As such we have two or more replication servers that are replicating the data to different geolocations and the system will automatically switch servers if the primary server should fail.

Fail Over Plan

The system will automatically switch servers if the primary server should fail. Replication does not automatically cover all DR (disaster recovery) situations however, and in the case of a complete loss of all servers or data we take backups of all tables (excluding the telemetry tables due to its size) daily.

This schedule is negotiable depending on the customer requirements. In the case of a complete loss of data or servers, the database can be restored to another shared MongoDB cluster.

The Mongo connection setting will be changed in the Portal and the tenant will be deployed with the new DB settings.

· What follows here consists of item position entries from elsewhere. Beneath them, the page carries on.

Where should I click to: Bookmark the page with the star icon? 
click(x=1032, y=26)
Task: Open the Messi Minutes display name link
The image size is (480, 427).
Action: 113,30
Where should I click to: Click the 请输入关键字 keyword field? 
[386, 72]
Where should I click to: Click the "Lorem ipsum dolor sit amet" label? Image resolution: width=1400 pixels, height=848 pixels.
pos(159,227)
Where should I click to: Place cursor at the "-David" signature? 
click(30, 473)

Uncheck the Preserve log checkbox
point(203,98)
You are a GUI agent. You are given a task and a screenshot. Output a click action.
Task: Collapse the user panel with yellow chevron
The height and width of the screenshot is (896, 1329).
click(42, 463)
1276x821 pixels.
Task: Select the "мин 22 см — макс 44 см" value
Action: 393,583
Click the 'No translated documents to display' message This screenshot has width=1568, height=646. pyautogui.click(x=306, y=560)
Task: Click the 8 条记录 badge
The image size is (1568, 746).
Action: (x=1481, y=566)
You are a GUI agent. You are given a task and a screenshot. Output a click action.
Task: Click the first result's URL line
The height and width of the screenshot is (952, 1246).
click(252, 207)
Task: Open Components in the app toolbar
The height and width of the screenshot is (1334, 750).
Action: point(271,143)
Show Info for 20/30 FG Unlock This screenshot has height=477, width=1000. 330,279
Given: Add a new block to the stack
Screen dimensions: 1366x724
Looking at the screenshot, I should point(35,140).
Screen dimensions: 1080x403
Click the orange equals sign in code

Because the system backups do not contain large amounts of telemetry and the system can also run while the restore happens, the deployment can happen quickly after a restore starts.

Telemetry backups can also be set up on a scheduled basis. These restorations can happen while the system is running without a major impact on the system and so a telemetry restore can be done after the system has been brought back to a functional status.

Possible time of outage:

30 minutes support time
10 minutes fail over
15 minutes of validation and testing

Impact

The MongoDB is where all telemetry data is stored and as such for the time of the outage, we will not be able to store or read data from the DB in some measure.

This however does not result in data loss as the messages are stored on a queue and will be recovered as soon as connection has been re-established.